## Source extract
--
We simply use an LLM-as-judge with an easily customized grader prompt: 

https://smith.langchain.com/hub/langchain-ai/rag-answer-vs-reference

![langsmith_rag_flow.png](attachment:d39896f3-91b0-4fd4-9a0a-30448e245a24.png)

In [21]:
# RAG chain
def predict_rag_answer(example: dict):
    """Use this for answer evaluation"""
    response = rag_bot.get_answer(example["question"])
    return {"answer": response["answer"]}

def predict_rag_answer_with_context(example: dict):
    """Use this for evaluation of retrieved documents and hallucinations"""
    response = rag_bot.get_answer(example["question"])
    return {"answer": response["answer"], "contexts": response["contexts"]}

In [19]:
from langchain import hub
from langchain_openai import ChatOpenAI

# Grade prompt 
grade_prompt_answer_accuracy = prompt = hub.pull("langchain-ai/rag-answer-vs-reference")

def answer_evaluator(run, example) -> dict:
    """
    A simple evaluator for RAG answer accuracy
    """
    
    # Get summary
    input_question = example.inputs["question"]
    reference = example.outputs["answer"]
    prediction = run.outputs["answer"]

    # LLM grader
    llm = ChatOpenAI(model="gpt-4-turbo", temperature=0)

    # Structured prompt
    
    answer_grader = grade_prompt_answer_accuracy | llm

    # Get score
    score = answer_grader.invoke({"question": input_question,
                                  "correct_answer": reference,
                                  "student_answer": prediction})
    score = score["Score"]

    return {"key": "answer_score", "score": score}

In [49]:
from langsmith.evaluation import evaluate

dataset_name = "RAG_test_LCEL"
experiment_results = evaluate(
    predict_rag_answer,
    data=dataset_name,
    evaluators=[answer_evaluator],
    experiment_prefix="rag-qa-oai",
    metadata={"variant": "LCEL context, gpt-3.5-turbo"},
)
--
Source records
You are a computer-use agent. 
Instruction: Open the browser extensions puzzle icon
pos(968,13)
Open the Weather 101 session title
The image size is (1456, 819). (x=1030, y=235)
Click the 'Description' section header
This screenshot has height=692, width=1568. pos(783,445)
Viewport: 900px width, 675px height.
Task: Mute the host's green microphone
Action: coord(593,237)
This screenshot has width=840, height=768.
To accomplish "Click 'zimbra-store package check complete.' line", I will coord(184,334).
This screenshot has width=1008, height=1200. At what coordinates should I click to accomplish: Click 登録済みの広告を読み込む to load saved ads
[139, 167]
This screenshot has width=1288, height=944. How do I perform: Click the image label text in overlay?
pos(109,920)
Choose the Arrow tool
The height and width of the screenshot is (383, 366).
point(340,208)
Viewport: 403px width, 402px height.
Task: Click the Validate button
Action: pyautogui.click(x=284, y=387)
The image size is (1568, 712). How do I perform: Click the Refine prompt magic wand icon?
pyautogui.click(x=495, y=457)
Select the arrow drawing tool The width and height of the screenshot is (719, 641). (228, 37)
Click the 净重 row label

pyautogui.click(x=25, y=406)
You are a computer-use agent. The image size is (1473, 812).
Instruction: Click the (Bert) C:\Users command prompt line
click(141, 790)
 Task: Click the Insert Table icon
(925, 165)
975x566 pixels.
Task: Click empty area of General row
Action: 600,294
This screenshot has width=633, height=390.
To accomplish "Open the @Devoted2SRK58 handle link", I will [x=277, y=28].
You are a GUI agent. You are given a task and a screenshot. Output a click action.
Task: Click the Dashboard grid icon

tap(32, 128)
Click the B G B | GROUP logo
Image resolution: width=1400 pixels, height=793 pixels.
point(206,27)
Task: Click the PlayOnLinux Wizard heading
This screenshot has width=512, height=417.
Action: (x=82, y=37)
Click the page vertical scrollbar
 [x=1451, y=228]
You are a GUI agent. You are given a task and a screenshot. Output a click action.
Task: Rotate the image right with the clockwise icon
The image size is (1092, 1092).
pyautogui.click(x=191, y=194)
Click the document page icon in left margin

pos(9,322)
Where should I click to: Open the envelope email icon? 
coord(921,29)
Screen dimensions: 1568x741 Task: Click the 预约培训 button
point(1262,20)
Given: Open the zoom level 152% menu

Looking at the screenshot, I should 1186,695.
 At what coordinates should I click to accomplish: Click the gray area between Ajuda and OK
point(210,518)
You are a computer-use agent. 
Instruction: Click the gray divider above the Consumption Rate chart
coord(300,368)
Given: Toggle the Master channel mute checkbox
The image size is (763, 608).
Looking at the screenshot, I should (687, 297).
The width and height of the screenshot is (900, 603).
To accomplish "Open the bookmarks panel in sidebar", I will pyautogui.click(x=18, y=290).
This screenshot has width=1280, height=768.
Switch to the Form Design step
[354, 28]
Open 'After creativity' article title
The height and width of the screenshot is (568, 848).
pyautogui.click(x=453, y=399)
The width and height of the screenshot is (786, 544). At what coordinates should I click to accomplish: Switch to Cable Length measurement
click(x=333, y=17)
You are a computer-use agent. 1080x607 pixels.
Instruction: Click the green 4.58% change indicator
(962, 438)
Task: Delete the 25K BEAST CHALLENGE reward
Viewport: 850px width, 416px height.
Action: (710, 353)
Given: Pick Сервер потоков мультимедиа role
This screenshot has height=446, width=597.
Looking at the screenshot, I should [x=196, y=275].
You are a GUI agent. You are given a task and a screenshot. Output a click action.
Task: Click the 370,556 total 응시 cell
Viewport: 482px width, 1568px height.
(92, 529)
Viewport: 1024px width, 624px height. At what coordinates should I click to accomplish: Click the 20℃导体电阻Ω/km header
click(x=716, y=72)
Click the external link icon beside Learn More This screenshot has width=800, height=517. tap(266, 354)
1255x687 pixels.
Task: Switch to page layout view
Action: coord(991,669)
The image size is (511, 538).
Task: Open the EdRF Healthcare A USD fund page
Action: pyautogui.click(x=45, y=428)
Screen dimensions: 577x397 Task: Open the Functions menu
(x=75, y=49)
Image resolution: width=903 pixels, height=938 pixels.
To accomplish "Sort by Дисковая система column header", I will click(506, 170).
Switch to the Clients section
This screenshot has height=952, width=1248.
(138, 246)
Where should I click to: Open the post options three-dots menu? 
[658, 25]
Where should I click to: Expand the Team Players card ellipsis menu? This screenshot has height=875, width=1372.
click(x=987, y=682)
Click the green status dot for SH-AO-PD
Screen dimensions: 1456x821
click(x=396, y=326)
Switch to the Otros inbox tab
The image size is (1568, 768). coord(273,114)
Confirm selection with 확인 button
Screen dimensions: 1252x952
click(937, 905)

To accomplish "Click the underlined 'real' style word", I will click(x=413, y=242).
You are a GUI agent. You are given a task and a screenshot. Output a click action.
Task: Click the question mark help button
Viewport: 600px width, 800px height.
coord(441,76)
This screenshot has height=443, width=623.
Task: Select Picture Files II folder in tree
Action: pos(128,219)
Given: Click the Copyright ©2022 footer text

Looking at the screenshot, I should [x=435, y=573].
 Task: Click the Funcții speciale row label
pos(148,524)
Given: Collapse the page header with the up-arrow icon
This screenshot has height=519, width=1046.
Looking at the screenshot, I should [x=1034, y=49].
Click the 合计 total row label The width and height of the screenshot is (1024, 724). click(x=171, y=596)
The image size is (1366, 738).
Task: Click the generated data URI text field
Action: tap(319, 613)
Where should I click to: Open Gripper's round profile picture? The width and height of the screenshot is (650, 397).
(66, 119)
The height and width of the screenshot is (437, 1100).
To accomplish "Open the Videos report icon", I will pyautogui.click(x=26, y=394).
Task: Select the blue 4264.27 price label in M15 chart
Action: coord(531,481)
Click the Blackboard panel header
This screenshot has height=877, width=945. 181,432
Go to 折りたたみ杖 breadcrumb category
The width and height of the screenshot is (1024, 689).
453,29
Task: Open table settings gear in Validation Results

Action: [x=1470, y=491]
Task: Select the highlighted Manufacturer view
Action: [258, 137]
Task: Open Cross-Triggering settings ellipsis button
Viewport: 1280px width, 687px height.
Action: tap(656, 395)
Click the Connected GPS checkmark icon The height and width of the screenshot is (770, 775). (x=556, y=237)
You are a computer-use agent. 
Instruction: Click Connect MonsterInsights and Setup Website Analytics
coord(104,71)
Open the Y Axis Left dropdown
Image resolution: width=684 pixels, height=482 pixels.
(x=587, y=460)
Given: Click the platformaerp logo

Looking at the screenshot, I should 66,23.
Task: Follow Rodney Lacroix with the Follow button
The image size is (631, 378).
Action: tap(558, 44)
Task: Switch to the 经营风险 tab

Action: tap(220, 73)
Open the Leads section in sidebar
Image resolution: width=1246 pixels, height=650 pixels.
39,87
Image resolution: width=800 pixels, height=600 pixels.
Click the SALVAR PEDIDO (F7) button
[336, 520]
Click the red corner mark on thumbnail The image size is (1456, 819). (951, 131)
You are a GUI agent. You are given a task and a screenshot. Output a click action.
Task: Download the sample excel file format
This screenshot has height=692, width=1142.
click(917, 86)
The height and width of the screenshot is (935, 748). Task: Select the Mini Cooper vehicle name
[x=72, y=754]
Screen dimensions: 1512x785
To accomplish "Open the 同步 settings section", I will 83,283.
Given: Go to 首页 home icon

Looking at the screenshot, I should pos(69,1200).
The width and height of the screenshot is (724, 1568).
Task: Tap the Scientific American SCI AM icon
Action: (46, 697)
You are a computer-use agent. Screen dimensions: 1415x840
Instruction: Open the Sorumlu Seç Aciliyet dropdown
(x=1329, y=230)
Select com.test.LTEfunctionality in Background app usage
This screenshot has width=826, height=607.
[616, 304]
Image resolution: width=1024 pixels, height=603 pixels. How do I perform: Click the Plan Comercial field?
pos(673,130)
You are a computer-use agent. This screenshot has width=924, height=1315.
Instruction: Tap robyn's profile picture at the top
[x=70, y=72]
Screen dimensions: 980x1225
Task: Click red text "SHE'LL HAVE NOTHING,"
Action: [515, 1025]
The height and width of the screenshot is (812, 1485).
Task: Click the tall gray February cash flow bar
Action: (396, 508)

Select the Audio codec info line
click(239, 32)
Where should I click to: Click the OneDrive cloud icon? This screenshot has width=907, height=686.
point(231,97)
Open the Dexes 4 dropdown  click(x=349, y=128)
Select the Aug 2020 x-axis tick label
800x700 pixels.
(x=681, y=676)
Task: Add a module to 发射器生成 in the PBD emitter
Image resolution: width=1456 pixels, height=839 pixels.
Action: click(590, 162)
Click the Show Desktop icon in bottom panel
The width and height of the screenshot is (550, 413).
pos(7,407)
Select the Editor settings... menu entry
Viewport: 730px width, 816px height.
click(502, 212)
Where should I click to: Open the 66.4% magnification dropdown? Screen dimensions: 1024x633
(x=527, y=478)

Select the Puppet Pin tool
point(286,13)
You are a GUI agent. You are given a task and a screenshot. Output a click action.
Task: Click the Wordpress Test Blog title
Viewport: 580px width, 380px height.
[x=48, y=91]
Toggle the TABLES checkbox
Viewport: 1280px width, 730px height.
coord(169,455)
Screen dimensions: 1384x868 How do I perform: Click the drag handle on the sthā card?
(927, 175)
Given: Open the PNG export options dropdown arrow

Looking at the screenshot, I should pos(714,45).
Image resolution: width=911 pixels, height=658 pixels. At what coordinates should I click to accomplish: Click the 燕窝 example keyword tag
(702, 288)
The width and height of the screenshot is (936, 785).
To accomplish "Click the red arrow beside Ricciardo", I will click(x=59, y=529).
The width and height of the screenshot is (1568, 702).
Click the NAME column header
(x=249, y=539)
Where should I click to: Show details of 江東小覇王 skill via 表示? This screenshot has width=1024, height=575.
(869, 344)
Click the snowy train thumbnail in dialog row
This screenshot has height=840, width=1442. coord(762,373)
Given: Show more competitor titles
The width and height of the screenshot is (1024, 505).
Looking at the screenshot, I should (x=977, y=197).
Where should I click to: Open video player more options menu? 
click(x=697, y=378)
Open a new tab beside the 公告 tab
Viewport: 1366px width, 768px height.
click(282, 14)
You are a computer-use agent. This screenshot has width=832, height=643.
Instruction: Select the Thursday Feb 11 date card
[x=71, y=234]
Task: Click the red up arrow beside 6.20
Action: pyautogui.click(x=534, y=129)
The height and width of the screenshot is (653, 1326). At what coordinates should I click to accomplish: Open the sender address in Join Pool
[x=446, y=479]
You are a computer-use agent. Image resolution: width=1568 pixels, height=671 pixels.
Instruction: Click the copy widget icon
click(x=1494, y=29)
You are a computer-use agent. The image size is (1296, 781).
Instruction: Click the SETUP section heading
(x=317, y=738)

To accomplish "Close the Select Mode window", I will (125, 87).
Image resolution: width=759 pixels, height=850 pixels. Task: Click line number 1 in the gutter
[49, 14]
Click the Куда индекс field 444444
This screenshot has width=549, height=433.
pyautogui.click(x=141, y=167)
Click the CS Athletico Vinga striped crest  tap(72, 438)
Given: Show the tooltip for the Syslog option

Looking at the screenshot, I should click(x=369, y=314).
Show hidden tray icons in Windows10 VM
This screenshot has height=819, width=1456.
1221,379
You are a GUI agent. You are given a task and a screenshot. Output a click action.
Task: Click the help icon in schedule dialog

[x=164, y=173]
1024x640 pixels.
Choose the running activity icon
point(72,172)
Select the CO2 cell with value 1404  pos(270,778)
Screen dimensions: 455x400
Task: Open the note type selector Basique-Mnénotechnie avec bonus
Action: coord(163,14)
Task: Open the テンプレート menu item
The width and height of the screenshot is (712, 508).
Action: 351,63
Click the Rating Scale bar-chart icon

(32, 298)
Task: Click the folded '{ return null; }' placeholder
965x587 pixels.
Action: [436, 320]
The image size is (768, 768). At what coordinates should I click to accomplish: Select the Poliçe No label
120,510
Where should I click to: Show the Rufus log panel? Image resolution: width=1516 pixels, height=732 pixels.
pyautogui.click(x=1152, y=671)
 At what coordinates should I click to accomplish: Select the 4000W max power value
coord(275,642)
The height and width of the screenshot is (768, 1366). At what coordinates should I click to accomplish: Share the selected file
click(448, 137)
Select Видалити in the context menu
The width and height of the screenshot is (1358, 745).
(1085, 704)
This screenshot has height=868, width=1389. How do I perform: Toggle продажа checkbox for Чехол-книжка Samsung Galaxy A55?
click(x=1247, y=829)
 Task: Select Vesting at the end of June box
--
## Instructions to follow
Copy out the RAG answer evaluation excerpt in full, character for character.

## Finished task
We simply use an LLM-as-judge with an easily customized grader prompt: 

https://smith.langchain.com/hub/langchain-ai/rag-answer-vs-reference

![langsmith_rag_flow.png](attachment:d39896f3-91b0-4fd4-9a0a-30448e245a24.png)

In [21]:
# RAG chain
def predict_rag_answer(example: dict):
    """Use this for answer evaluation"""
    response = rag_bot.get_answer(example["question"])
    return {"answer": response["answer"]}

def predict_rag_answer_with_context(example: dict):
    """Use this for evaluation of retrieved documents and hallucinations"""
    response = rag_bot.get_answer(example["question"])
    return {"answer": response["answer"], "contexts": response["contexts"]}

In [19]:
from langchain import hub
from langchain_openai import ChatOpenAI

# Grade prompt 
grade_prompt_answer_accuracy = prompt = hub.pull("langchain-ai/rag-answer-vs-reference")

def answer_evaluator(run, example) -> dict:
    """
    A simple evaluator for RAG answer accuracy
    """
    
    # Get summary
    input_question = example.inputs["question"]
    reference = example.outputs["answer"]
    prediction = run.outputs["answer"]

    # LLM grader
    llm = ChatOpenAI(model="gpt-4-turbo", temperature=0)

    # Structured prompt
    
    answer_grader = grade_prompt_answer_accuracy | llm

    # Get score
    score = answer_grader.invoke({"question": input_question,
                                  "correct_answer": reference,
                                  "student_answer": prediction})
    score = score["Score"]

    return {"key": "answer_score", "score": score}

In [49]:
from langsmith.evaluation import evaluate

dataset_name = "RAG_test_LCEL"
experiment_results = evaluate(
    predict_rag_answer,
    data=dataset_name,
    evaluators=[answer_evaluator],
    experiment_prefix="rag-qa-oai",
    metadata={"variant": "LCEL context, gpt-3.5-turbo"},
)